__TASK OBJECTIVE__
Whenever a line in the entries below contains "computer", copy that line.

__DATA EXCERPTS__

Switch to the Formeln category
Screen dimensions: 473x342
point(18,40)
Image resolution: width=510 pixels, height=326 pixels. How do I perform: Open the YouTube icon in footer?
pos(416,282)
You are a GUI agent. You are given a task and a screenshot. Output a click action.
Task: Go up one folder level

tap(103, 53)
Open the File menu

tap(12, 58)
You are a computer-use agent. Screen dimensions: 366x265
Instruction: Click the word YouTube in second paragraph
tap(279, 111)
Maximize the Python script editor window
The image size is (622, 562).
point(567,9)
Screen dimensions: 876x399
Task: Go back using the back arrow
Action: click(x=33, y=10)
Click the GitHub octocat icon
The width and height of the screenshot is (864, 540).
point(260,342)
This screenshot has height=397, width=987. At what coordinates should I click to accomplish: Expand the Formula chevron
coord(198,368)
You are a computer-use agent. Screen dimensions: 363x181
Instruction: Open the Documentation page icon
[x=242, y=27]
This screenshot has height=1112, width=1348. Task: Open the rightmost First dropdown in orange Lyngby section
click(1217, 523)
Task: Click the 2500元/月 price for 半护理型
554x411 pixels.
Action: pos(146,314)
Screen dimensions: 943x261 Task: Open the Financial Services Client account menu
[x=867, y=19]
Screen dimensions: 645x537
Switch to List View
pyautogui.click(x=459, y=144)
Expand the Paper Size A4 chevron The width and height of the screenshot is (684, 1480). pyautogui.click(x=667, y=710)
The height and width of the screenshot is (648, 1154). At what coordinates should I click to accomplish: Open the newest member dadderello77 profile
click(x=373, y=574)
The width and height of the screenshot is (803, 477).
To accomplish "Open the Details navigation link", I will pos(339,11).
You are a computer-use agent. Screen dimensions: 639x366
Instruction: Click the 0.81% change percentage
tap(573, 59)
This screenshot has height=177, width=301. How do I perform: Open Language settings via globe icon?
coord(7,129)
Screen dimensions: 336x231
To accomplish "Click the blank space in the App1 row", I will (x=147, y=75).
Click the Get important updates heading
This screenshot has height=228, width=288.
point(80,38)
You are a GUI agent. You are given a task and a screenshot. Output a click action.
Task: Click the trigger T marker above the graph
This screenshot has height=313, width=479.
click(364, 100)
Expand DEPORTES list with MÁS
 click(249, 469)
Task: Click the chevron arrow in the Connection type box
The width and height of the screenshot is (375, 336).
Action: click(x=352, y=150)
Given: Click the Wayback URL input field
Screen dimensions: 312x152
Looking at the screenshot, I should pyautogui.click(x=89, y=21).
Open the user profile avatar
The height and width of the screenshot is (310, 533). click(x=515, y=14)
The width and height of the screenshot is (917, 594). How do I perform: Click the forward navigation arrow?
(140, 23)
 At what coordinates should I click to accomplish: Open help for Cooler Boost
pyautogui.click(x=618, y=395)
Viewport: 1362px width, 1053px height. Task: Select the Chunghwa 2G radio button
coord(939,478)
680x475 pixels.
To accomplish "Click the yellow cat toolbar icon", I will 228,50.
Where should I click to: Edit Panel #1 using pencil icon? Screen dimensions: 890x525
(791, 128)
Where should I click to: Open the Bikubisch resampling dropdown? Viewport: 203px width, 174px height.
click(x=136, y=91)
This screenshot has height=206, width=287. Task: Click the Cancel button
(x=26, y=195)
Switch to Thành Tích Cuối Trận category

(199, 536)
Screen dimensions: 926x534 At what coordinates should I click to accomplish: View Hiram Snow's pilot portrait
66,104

__FINISHED EXERCISE__
You are a computer-use agent. Screen dimensions: 366x265
You are a computer-use agent. Screen dimensions: 363x181
You are a computer-use agent. Screen dimensions: 639x366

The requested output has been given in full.